Energías alternativas

Nuevo dispositivo que quema combustible sin apenas emisiones

Según un artículo publicado el 25 de junio de 2006 en ScienceDaily, investigadores de Georgia Tech han creado un nuevo combustor (cámara de combustión en donde se quema el carburante para impulsar un motor o una turbina de gas) diseñado para quemar combustible en una amplia gama de dispositivos sin apenas emisiones de óxido de nitrógeno (NOx) y de monóxido de carbono (CO), dos de las causas principales de la contaminación del aire.

El objetivo inicial del proyecto era la creación de un combustor para motores de aviones y turbinas de gas generadoras de electricidad, pero el diseño es tan sencillo que se puede fabricar y mantener con un coste muy bajo, y esto permite adaptarlo a muchas aplicaciones, entre las que se incluyen los calentadores de agua de los hogares.

“Necesitamos quemar combustible para propulsar los aviones y generar electricidad para nuestras casas, pero estamos trabajando muy duro para encontrar el modo de quemar el combustible en su totalidad y derivar toda su energía, disminuyendo al mismo tiempo las emisiones”, afirma el Dr. Ben Zinn, profesor de Regents, la Cátedra David S. Lewis Jr. de la Escuela Guggenheim de Ingeniería Aerospacial de Georgia Tech, e importante colaborador del proyecto. Lograr que las emisiones sean mínimas se ha convertido en una de las principales prioridades de los investigadores en combustión, dado que las restricciones del gobierno en contaminación son cada vez mayores.

El dispositivo de Georgia Tech, llamado Stagnation Point Reverse Flow Combustor, que se desarrolló inicialmente para la NASA, reduce de forma significativa las emisiones de NOx y CO en varios motores de avión y turbinas de gas que queman combustibles líquidos y gaseosos.
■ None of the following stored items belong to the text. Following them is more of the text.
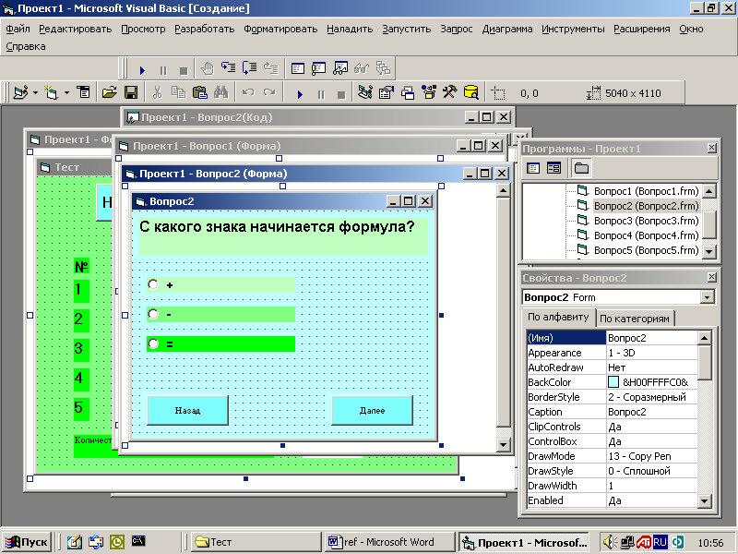Click the View Object icon in project panel
Viewport: 738px width, 554px height.
pos(554,167)
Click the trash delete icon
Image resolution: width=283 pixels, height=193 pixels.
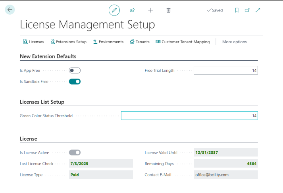tap(168, 10)

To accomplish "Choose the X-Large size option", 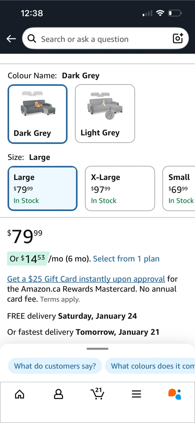I will 120,189.
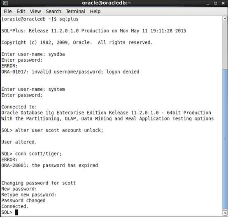Click the 'alter user scott account unlock' command

[59, 130]
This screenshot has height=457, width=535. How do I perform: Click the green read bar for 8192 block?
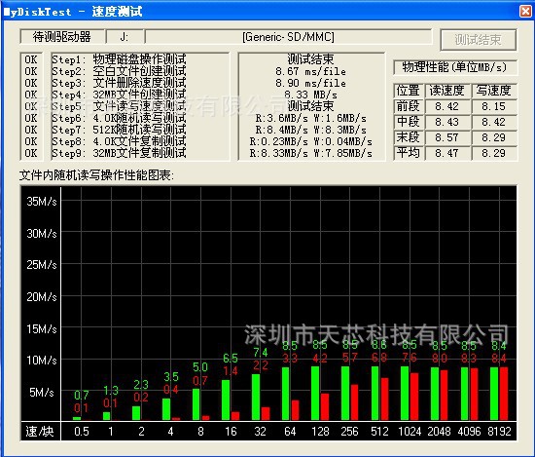click(494, 394)
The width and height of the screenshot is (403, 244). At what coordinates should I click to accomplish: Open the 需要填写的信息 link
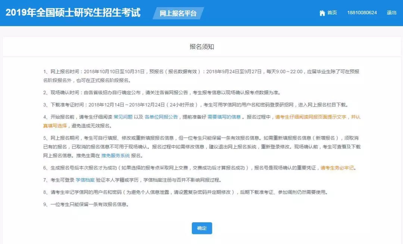[224, 117]
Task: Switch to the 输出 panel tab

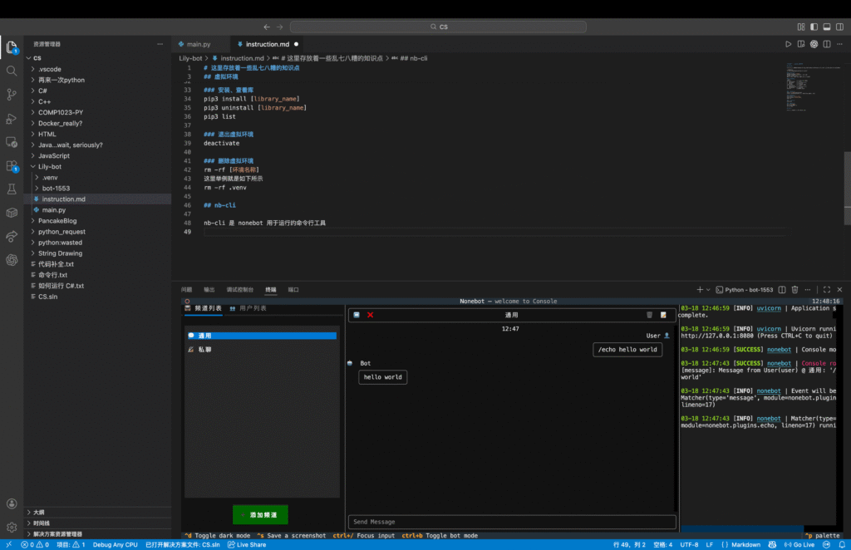Action: click(x=209, y=290)
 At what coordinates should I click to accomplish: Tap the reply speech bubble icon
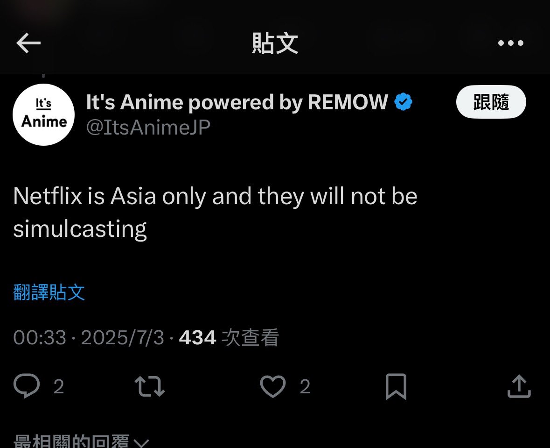click(27, 386)
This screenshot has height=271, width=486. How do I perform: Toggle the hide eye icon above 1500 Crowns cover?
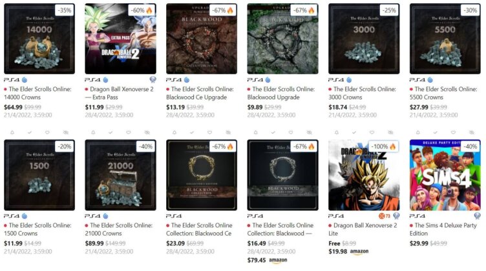pyautogui.click(x=66, y=132)
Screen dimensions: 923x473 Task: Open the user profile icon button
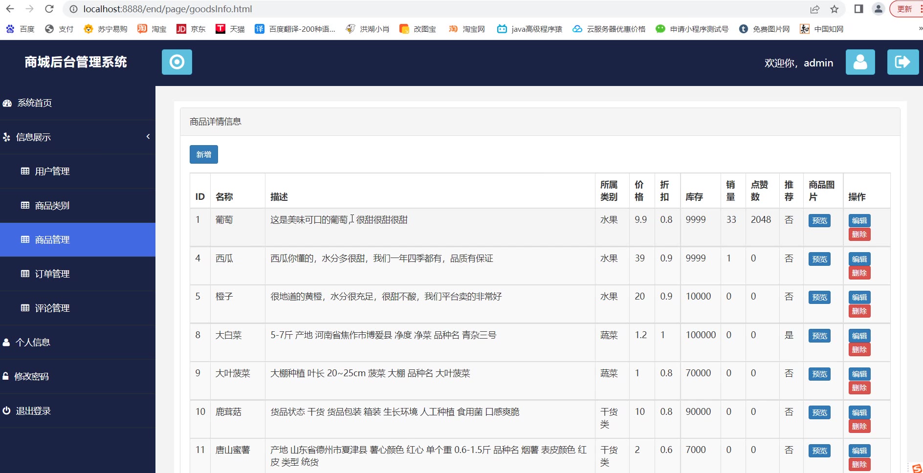pyautogui.click(x=860, y=62)
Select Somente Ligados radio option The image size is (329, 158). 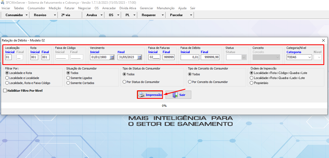click(x=68, y=78)
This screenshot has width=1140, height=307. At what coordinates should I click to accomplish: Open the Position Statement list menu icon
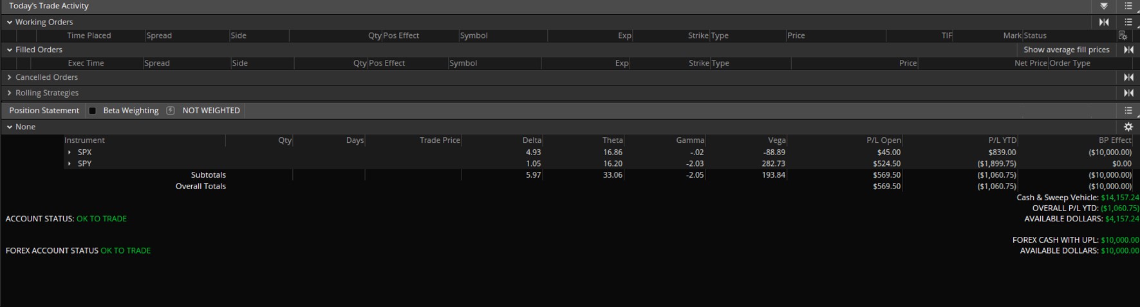(x=1128, y=111)
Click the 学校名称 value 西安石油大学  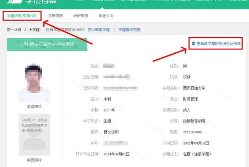pyautogui.click(x=194, y=88)
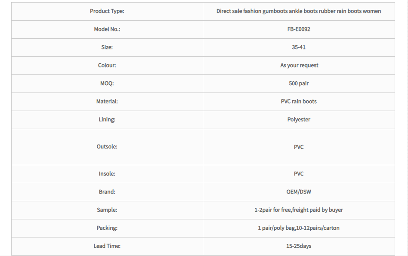The height and width of the screenshot is (256, 408).
Task: Click the Outsole label cell
Action: (107, 147)
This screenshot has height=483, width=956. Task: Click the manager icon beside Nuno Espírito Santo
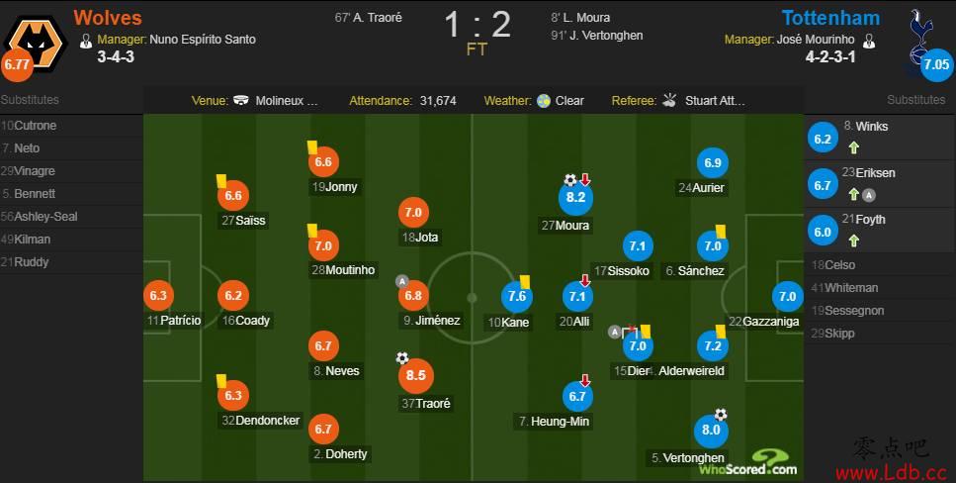(x=86, y=41)
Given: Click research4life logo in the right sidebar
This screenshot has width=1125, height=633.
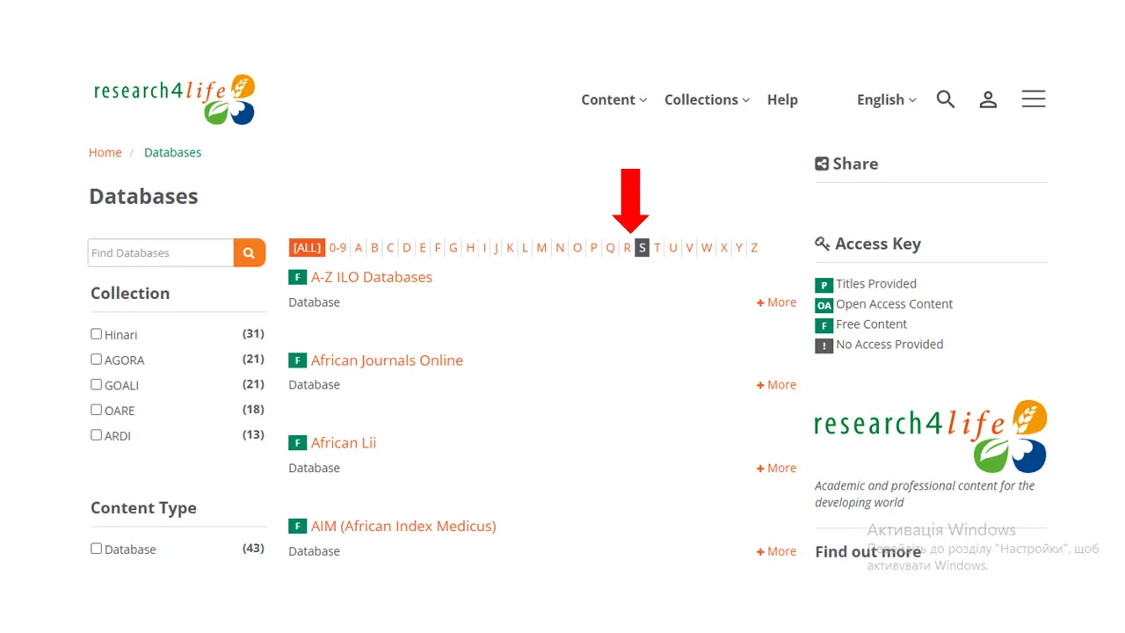Looking at the screenshot, I should pos(931,437).
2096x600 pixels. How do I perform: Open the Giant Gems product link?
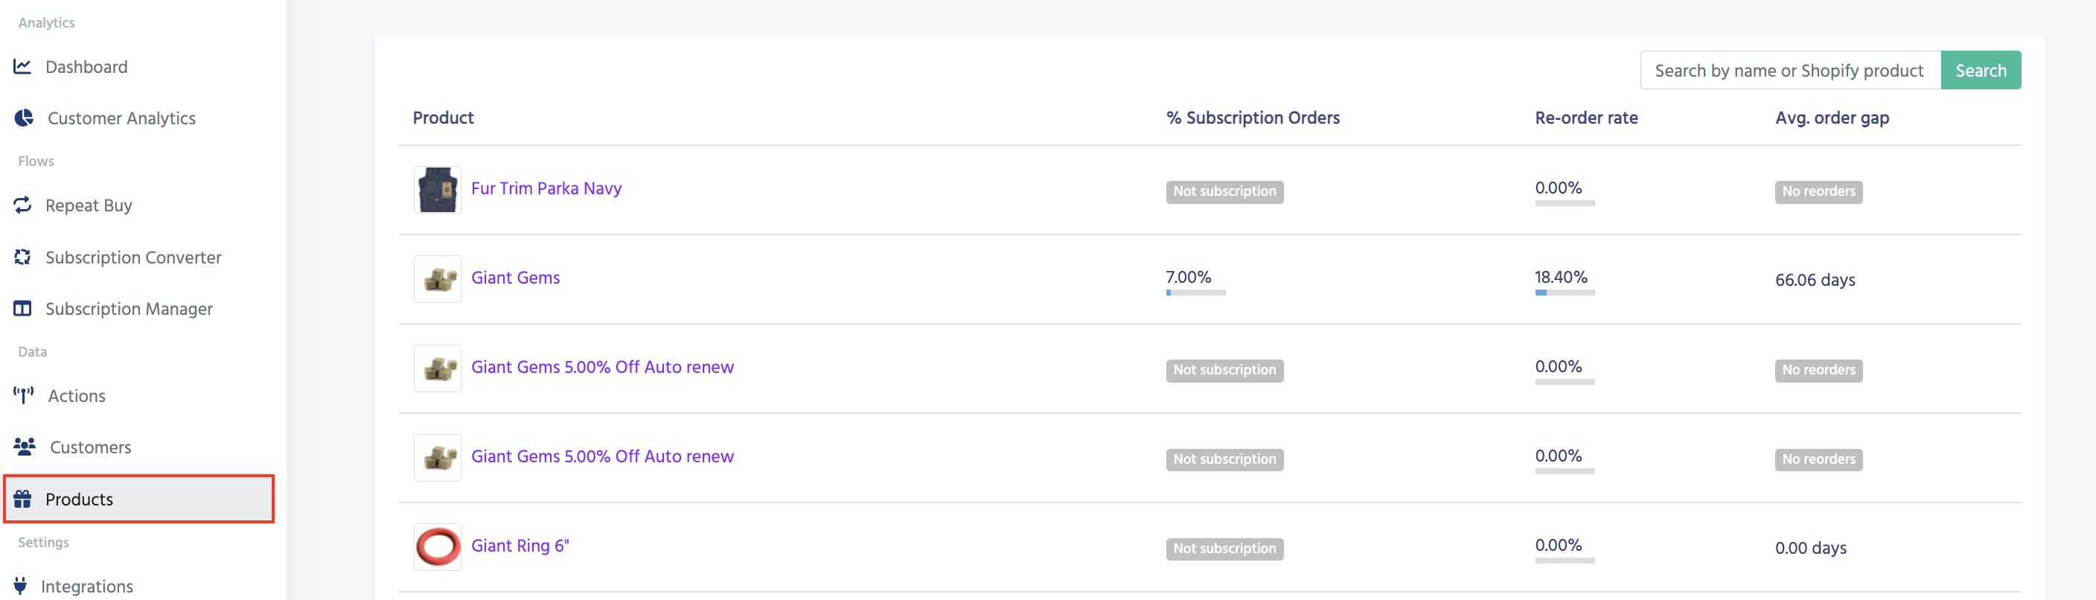pos(515,278)
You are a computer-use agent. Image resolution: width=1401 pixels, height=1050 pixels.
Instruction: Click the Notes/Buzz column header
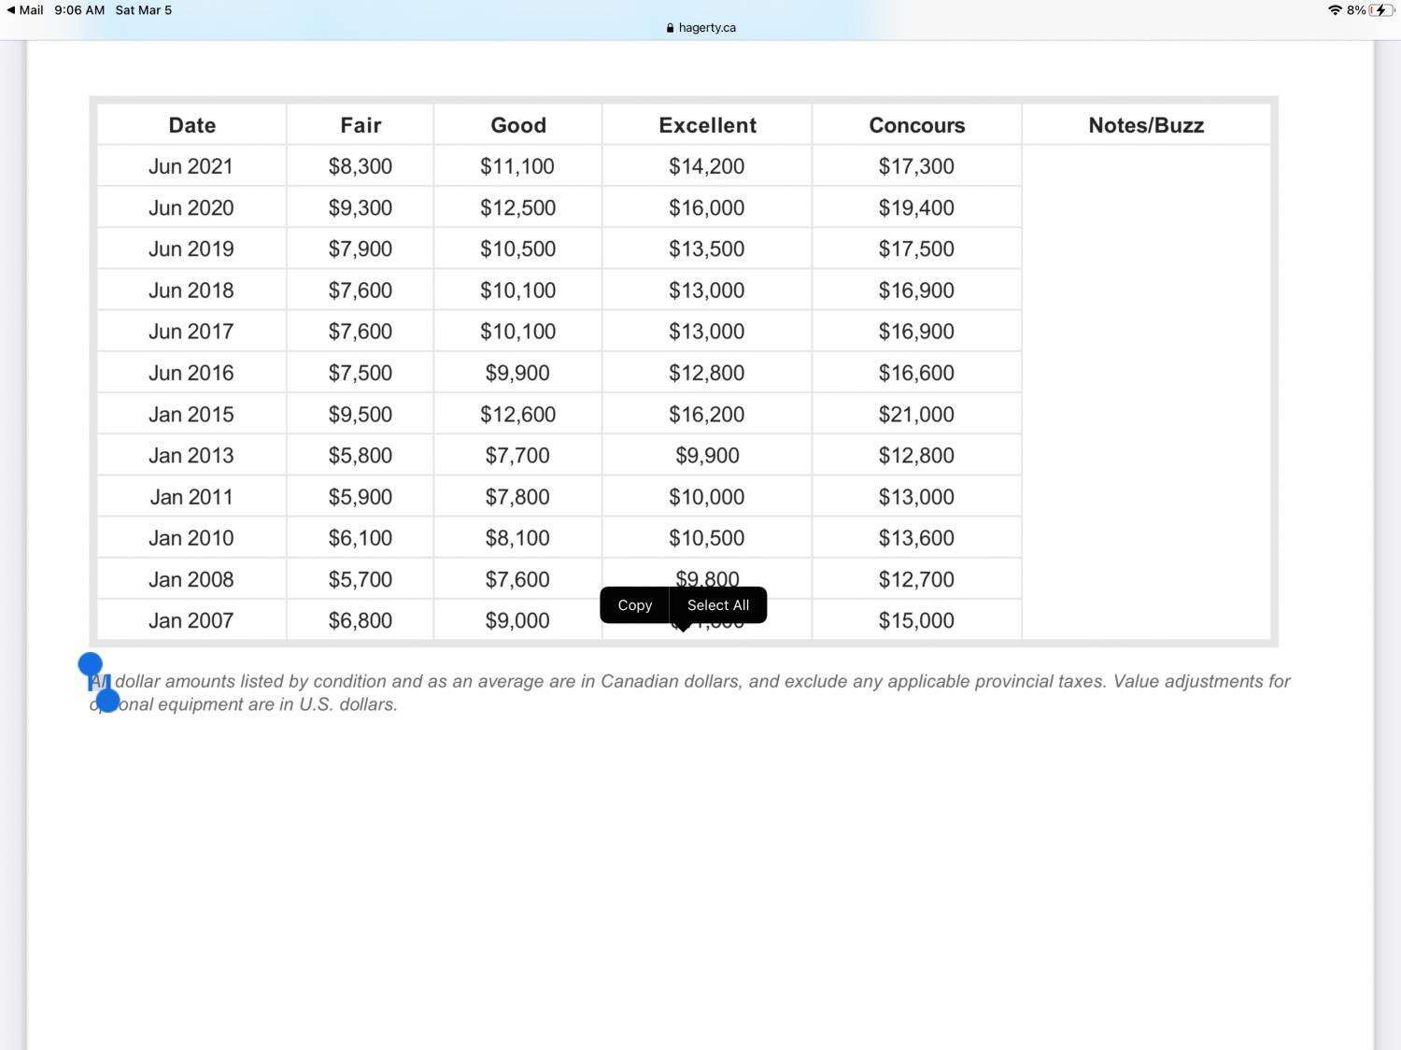point(1145,125)
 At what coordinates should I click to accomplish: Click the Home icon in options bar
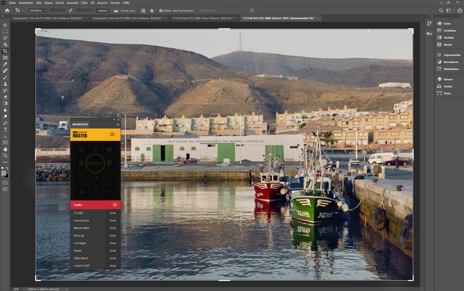point(8,10)

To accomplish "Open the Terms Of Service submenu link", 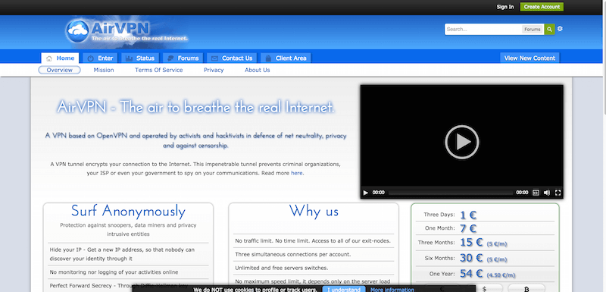I will 159,70.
El resultado son unas emisiones de NOx por debajo de 1 parte por millón (ppm) y de CO por debajo de 10 ppm, ambas cifras muy inferiores a las producidas por otros combustores.

La combustores actuales mezclan previamente el fuel con aire, dando lugar a un diseño más complejo y caro. Sin embargo, el dispositivo de Georgia Tech inyecta por separado el combustible y el aire en el interior del combustor eliminando toda la complejidad asociada a la mezcla previa. La propia forma de su diseño hace que el combustible y el aire se mezclen entre sí y con los productos de combustión antes de producirse la ignición. El combustor quema el carburante por medio de reacciones a baja temperatura que se producen en gran parte del dispositivo. Al eliminar las cavidades de altas temperaturas, el dispositivo produce unos niveles de NOx y CO muy inferiores y evita las inestabilidades acústicas, tan problemáticas en los actuales combustores.

El proyecto fue financiado por el Center on Aeropropulsion and Power del University Research Engineering Technology Institute (URETI) de la NASA y por Georgia Tech. Los principales investigadores del proyecto fueron el Prof. Ben T. Zinn, Yedidia Neumeier, Jerry Seitzman y Jeff Jagoda, de la Escuela de Ingeniería Aeroespacial, y los visitantes Yoav Weksler y Ben Ami Hashmonay.